We propose a news recommendation approach based on articles similarity and person co-occurencies found in the same articles. The potential business profit is in article by article reading. It helps to increase user active time at service.
Direct benefit - more time - more advertisment for example.
We store dataset in data folder. Dataset creating, entity linking system and graph building, recommendation algorithm implementation can be found in ria_dataset.ipynb and social_network_project.ipynb respectively.
Contributors:
- Artem Aroslankin
- Polina Smolnikova
Ria News dataset contains last news from several categories:
- politics
- economy
- science
- culture
- incidents
Entity Linking system with DeepPavlov
Entity Linking component performs the following steps:
-
the substring, detected with NER (Russian), is fed to TfidfVectorizer and the resulting sparse vector is converted to dense one
-
Faiss library is used to find k nearest neighbours for tf-idf vector in the matrix where rows correspond to tf-idf vectors of words in entity titles
-
entities are ranked by number of relations in Wikidata (number of outgoing edges of nodes in the knowledge graph)
-
BERT (Russian) is used for entities ranking by entity description and by sentence that mentions the entity
Out recommendation scenario is complementary type: for an article suggest list of complementary articles.
Generally, algorithm consists of two parts:
- Find TopK similar articles.
- Reranking articles from 1. with information about article importance.
Firstly, articles are preprocessed:
- Removal of 1 offer with information about the date and place of the event
- Deleting a sentence with information that is not related to the news (for example, "only selected quotes in our telegram channel")
- Downcast
- Remove punctuation marks
- Tokenization, stopword removal and lemmatization
- Delete words less than 3 characters long
Next step, Word2Vec model is used for articles encoding and Word Mover’s Distance as a subfunction of similarity measure. And as a final list, topK by similarity measure is taken as a first level of recommendation list.
At this step, topK list of related articles is available.
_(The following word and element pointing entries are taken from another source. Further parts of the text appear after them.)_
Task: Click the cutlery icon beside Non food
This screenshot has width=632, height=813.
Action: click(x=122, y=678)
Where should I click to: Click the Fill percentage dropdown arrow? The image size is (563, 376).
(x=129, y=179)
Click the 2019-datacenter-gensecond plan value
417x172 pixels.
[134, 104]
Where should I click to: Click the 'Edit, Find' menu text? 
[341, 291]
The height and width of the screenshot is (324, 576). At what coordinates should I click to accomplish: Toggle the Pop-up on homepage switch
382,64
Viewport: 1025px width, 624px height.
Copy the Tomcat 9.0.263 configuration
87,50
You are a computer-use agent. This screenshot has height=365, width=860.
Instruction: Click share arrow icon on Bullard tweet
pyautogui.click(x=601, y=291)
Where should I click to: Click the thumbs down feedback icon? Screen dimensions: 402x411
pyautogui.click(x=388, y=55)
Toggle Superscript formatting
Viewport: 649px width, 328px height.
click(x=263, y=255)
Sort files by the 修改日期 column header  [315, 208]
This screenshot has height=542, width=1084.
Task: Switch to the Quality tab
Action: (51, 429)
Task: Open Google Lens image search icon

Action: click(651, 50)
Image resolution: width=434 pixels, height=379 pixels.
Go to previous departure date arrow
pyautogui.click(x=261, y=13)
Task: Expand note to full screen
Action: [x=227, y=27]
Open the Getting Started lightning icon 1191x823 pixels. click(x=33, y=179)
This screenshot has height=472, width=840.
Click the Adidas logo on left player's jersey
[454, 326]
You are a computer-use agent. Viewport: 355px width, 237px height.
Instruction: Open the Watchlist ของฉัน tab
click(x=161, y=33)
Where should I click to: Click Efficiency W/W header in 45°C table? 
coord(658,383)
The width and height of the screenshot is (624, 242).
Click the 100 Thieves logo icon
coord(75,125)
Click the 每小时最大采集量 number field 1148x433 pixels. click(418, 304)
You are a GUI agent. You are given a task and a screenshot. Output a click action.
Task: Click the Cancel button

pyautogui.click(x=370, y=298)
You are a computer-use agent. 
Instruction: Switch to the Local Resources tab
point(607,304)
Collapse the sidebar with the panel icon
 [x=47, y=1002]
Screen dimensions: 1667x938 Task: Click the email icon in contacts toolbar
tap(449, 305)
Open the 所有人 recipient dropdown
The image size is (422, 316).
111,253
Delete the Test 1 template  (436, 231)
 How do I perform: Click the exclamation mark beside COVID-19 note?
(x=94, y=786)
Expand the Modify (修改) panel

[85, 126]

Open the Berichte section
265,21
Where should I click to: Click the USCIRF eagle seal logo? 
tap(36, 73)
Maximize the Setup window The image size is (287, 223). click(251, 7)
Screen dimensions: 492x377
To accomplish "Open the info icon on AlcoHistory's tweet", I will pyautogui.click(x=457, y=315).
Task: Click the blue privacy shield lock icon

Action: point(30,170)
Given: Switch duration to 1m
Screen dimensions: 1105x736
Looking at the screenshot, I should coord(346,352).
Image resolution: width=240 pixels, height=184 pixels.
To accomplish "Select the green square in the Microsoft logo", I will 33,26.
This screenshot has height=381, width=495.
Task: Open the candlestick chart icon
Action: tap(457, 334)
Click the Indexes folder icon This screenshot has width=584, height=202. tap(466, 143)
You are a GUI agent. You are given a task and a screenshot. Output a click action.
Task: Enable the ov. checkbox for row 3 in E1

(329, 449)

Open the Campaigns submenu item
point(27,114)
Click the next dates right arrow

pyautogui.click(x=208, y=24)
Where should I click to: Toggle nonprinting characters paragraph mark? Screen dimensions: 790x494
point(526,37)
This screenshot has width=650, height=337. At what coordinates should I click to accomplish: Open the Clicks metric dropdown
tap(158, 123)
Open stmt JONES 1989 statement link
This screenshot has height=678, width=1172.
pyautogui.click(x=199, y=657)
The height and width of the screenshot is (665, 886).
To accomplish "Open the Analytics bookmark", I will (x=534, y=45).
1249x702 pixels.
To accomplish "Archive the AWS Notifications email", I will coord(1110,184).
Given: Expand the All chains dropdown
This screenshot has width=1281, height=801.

How to predict which articles are significant to read, and which are not?
Our own proposed algorithm is the following:
- Build the graph containing person co-occurencies in articles.
- Normalize weights.
- Compute PageRank scores for each vertex.
- Compute importance score for each article by sum of PR scores of any person mentioned in the article.
- Rerank TopK list by importance score.
Examples:
- Local politics news Article currently opened - 'Депутат госдумы обязан присутствовать во время пленарных заседаний палаты...' Top from suggestion list - 'Президент России Владимир Путин представил нового главу мчс Александра Куренкова...'
- Space news Article currently opened - 'Александр скворцов на счету которого три космических полета уходит из российского отряда космонавтов...' Top from suggestion list - 'Капсула космического корабля crew dragon с экипажем из четырех человек приводнилась в атлантическом океане...'
There are no open-source real user's eventstreams related to news products (No real answers for algorithm to check). The way of quality assurance is expert assessment (human eye). Algorithm of assessment:
- Find the most interesting article to start with.
- Take 3 articles from top of list of recommendations.
- Use MAP@3 to evualute.
The result is ambigous, one person collected high values, while another one has extremely low results.
Another algorithm of assessment is about article by article scrolling.
- Take 10 interested articles.
- If interesting in top3. use next.
- Repeat until no interesting in top3.
- Count how many articles were scrolled.
Here, we have in average about 8 articles length of session. It is a great baseline to start with.